Oggi la situazione è differente, ci sono diverse candidature.

 

C’è innanzitutto la candidatura di Andrea Riello, che rappresenta il blocco del Nord-est e fa parte di un partito che si potrebbe definire anti-Fiat. Su questa linea, con qualche sfumatura, c’è anche Giorgio Squinzi, della Mapei, che ha avuto un peso determinante nella candidatura di Emma Marcegaglia. Squinzi indubbiamente è un candidato forte, ha un peso determinante nell’Assolombarda ed è un rappresentante vincente del cosiddetto “quarto capitalismo”. Ma anche lui non mi sembra affatto in accordo con la Fiat, cioè la linea che il Lingotto vuole perseguire. E la Fiat, volenti o nolenti ha un grande peso, lo ha sempre avuto. Guardate solo la preoccupazione che ha creato uscendo da Confindustria e di fatto ridimensionando anche il buon lavoro che aveva svolto Emma Marcegaglia. Con l’uscita della Fiat, la stessa Marcegaglia ha accusato un colpo.

 

Ma si parla anche di altre candidature.

 

C’è quella di Gianfelice Rocca, attuale vicepresidente, che è ben visto nel mondo delle partecipazioni statali e soprattutto è appoggiato da un personaggio come Paolo Scaroni. Non si può nemmeno dimenticare Alberto Meomartini, attuale presidente di Assolombarda. Non si potrebbe neppure definire un outsider, se si dovesse convergere su una ricomposizione degli interessi contrapposti cercando una figura intelligente e di rilievo. Insomma, una partita piuttosto complessa.

 

Torniamo un attimo alla candidatura di Squinzi, esponente di quel “quarto capitalismo”, lodato e scoperto da Fulvio Coltorti, il capo dell’Ufficio Studi di Mediobanca.

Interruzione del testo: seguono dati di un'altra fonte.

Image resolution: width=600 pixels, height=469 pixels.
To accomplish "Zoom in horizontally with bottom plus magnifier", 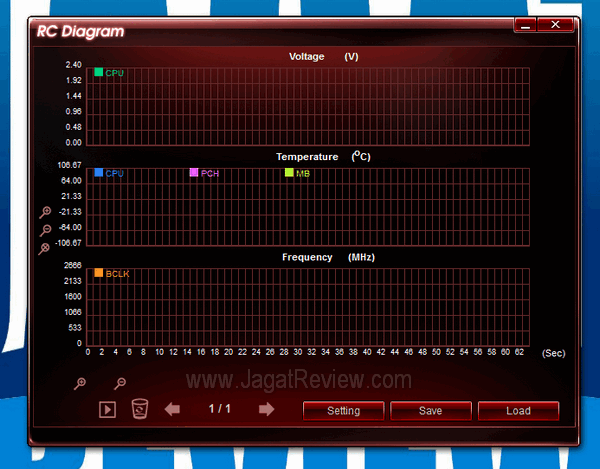I will pyautogui.click(x=80, y=383).
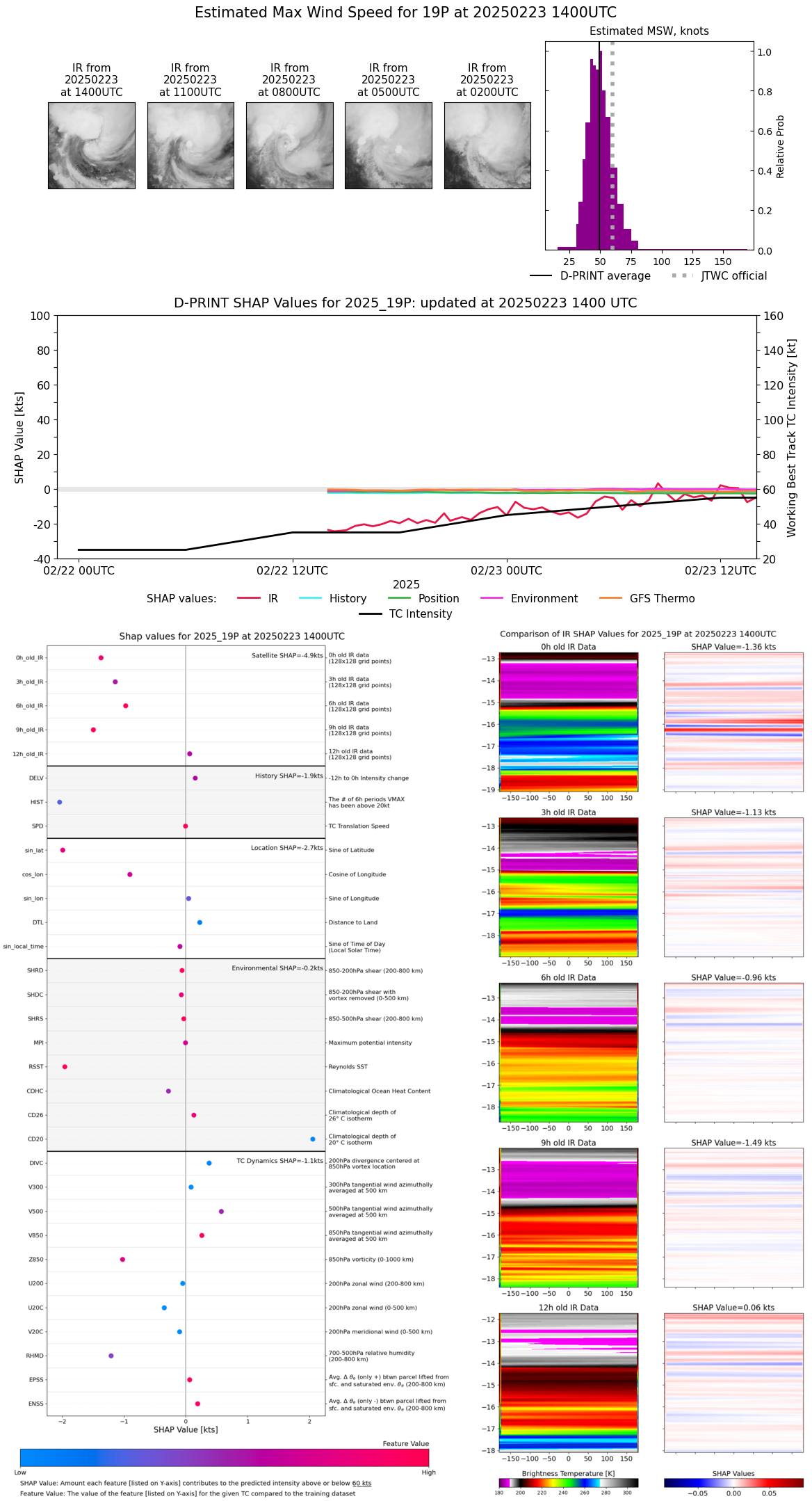
Task: Select the magenta Environment legend entry
Action: pyautogui.click(x=492, y=598)
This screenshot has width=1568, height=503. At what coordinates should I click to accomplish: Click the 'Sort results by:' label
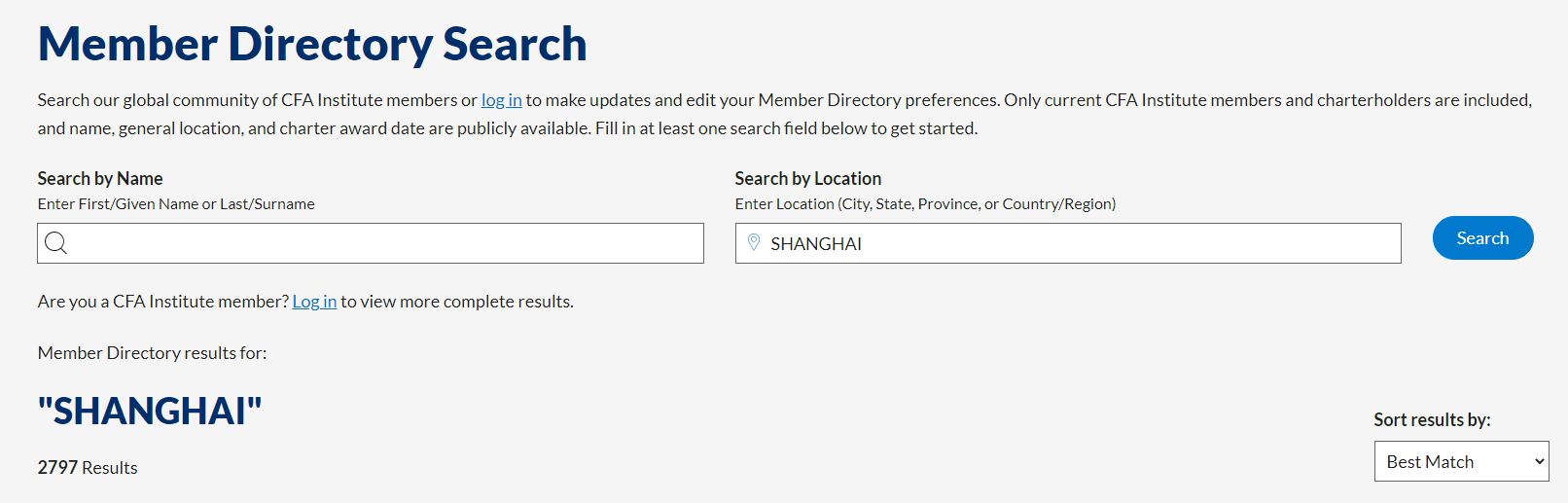point(1432,419)

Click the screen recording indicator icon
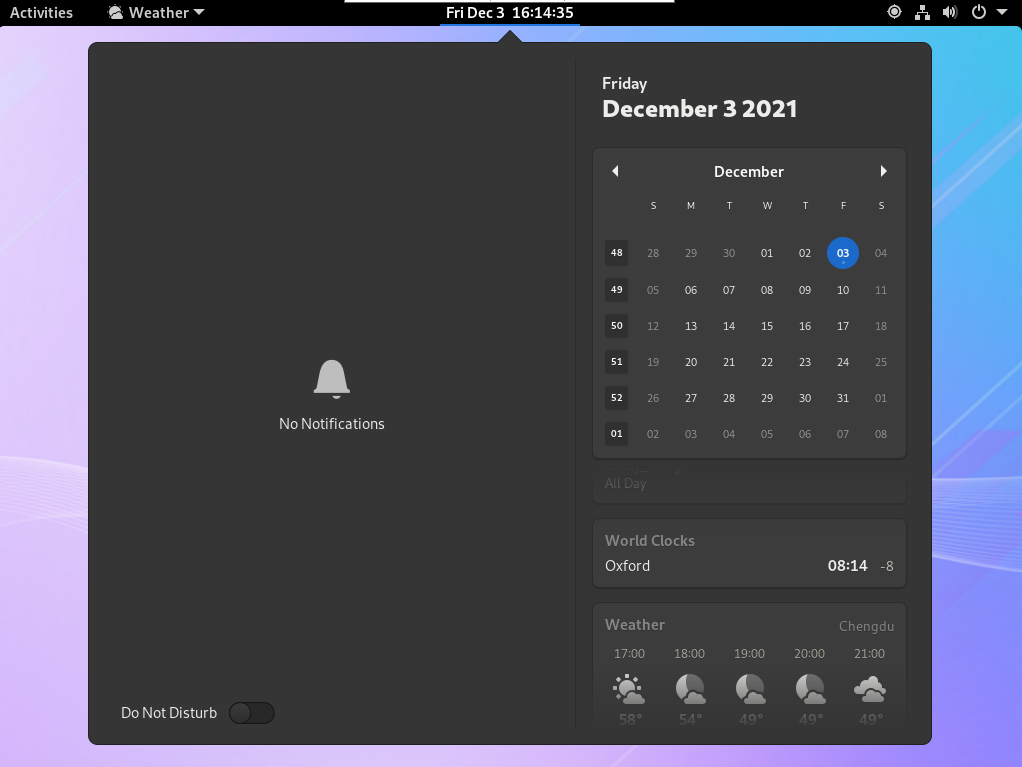(895, 13)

È una candidatura forte e sarebbe nel segno della continuità, non tanto per l’appoggio che gli fornirebbe Aurelio Regina, il presidente del Lazio, ma perché è la stessa Emma Marcegaglia ad appoggiarlo come candidato. Ma la partita a mio parere è complessa. Sono troppi gli interessi in contrasto e Confindustria è diventata mastodontica. Non sarà semplice arrivare a una sintesi. 

 

Un’ultima considerazione: Diego Della Valle, che scalpita, che fornisce “ricette” dalle pagine dei giornali, che dovrebbe aprire la strada in politica all’amico Luca Cordero di Montezemolo, non c’entra nulla in questa partita?

 

Mi sembra una sorta di “cavaliere” solitario. Non credo che possa pensare a questa partita come uno dei protagonisti. Al contrario di altri ha molti soldi e probabilmente ha altri interessi. Magari mira a diventare il simbolo di un capitalismo che si è fatto strada. Chissà che non pensi a diversificare ancora di più investendo di più in qualche giornale.